Morley was dead. 'Nervous exhaustion,' said his friends. 'Drink,' said his enemies. 'Cirrhosis of the liver,' said the official findings. Whatever the truth, his caseload devolved on his brother officers at Scotland Yard. And all through the early summer, while the rain filled his basement, Assistant Commissioner Munro dithered first this way, then that. There was Frederick Abberline, the senior man, experienced, ruthless, capable. But something about the way his gardenia hung did not appeal. And then there were the unfortunate rumours surrounding Abberline and the fair sex. If he had the chance of sex, anywhere, anytime, then that was entirely fair. Then there was Frederick Wensley, gifted, dedicated, but he had this obsession with the City, talked to undesirables like Jews, Croats and constables. To get him to the Yard at all needed a team of drayhorses. There again, there was Tobias Gregson. He'd been a good copper once, but since they'd put him with the Special Irish Branch he and his reason had continually parted company. Rumour had it that his filing cabinet was devoted to one letter only: O. O for O'Brien, O'Shaughnessy, O'Banion, oh God. It was slander of course. The other drawer bulged with dossiers on men whose names ended in 'ski' or 'ovitch. He and Wensley were not speaking — the Jew-lover and the Jew-hater. Rumour had it that 'Mr Vensel', as the Chosen Community knew him, was among Gregson's dossiers too. There was also Athelney Jones, newly taken aboard the River Police. 'A good all-rounder' was how Howard Vincent had described him, but the creator of the Criminal Investigation Department had a reputation for generosity. The roundest thing about Athelney Jones these days was his stomach. Strapped into his regulation patrol jacket, it plied the river from Chelsea to Wapping with Athelney Jones just behind it. He was altogether, Munro decided, too wet behind the ears. And in front of them, too, come to think of it.
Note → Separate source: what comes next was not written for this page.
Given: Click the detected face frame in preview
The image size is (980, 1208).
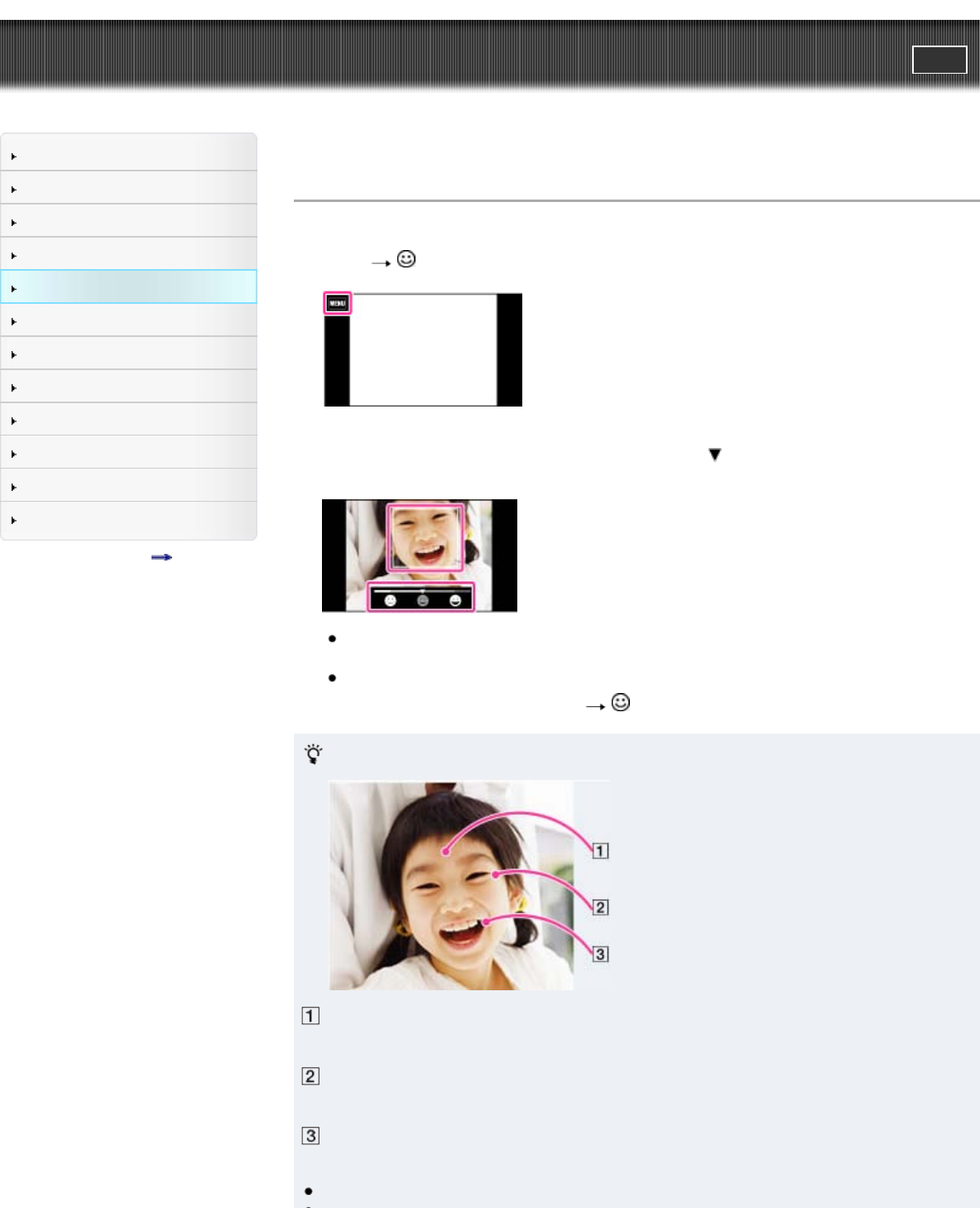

    And then, of course, there was Sholto Lestrade ...

The inspector of that name peered over the rim of the chipped cup. The chipped face said it all: the skin of parchment, the nose of the ferret, the moustache of the walrus. Only the eyes were sad. Only the jaw was set. He had not taken off his Donegal and had thrown his bowler at the wall where the hat stand had been before the economies had taken their toll. The new Commissioner had much to answer for. Lestrade scrutinised the two men before him.

    'Which of you is Derry?' he asked.

    'Sir!' The taller constable stepped forward. 'Five-four-six-three-two, Derry, William, sir!'

    Lestrade steadied his cup and his head and whispered, 'Tell me, Constable, have you ever been in the army?'

    'Three years, sir. King's Own Yorkshire Light Infantry, sir.'

    Lestrade shuddered as the boot thudded down again. 'Yes,' he said, wiping his face as though to obliterate it. 'Not light enough, apparently. How long on the Force?'

    'Six years, sir.'

    'With Mr Morley?'

    'Two months, sir.'

    'All right, Constable. Er ... stand easy or something, would you?'

    Lestrade noticed the feet slide outward, but the shoulders and the ramrod back moved not a jot. He looked at the other man.

    'Don't tell me you're an army man, Toms?'

    The Constable looked at the Inspector with some distaste. 'No, sir!' The boot came down on the uncomplaining floor. 'Royal Marines, sir. Four months.'

    'Four months?' Lestrade raised an inspectorial eyebrow.

    The Royal Marine crumbled a little. 'I couldn't stand the basic training, sir' and he ignored the snort of contempt from his colleague.

    'Edward, is it?' Lestrade asked.

    'Yes, sir,' — a pause — 'Edward Marjoram.'

    Another snort.

    'Do you have a cold, Constable?' Lestrade asked him.

    'No, sir!' Derry snapped to attention again, eyes staring straight ahead.

    'How long with Inspector Morley, Toms?' Lestrade asked.

    'Nearly a year, sir.'

    'Good. You may be of some help. Gentlemen, be seated.'

    Derry looked startled. 'Sir?' The old habits died hard.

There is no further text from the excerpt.